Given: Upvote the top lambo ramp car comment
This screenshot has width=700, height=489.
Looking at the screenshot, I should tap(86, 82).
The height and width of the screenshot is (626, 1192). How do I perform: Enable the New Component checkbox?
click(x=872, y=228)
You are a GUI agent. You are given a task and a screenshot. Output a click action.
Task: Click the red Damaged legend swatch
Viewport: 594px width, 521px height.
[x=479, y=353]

--------------------------------

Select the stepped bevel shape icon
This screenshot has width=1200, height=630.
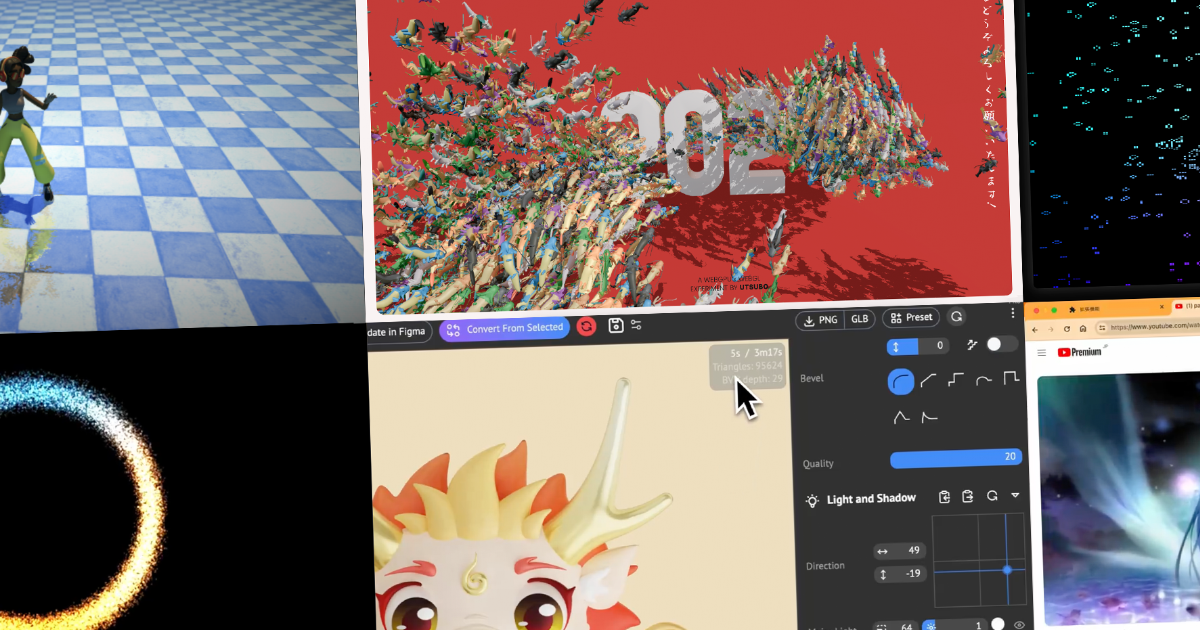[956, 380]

--------------------------------

* **WHAT IS EXPECTED**
Format the part that begins with the line containing "The height and" and ends with the line containing "click(x=872, y=228)" as a numbered list, leaving out any blank lines.

* **ANSWER TO THE EXERCISE**
1. The height and width of the screenshot is (626, 1192). How do I perform: Enable the New Component checkbox?
2. click(x=872, y=228)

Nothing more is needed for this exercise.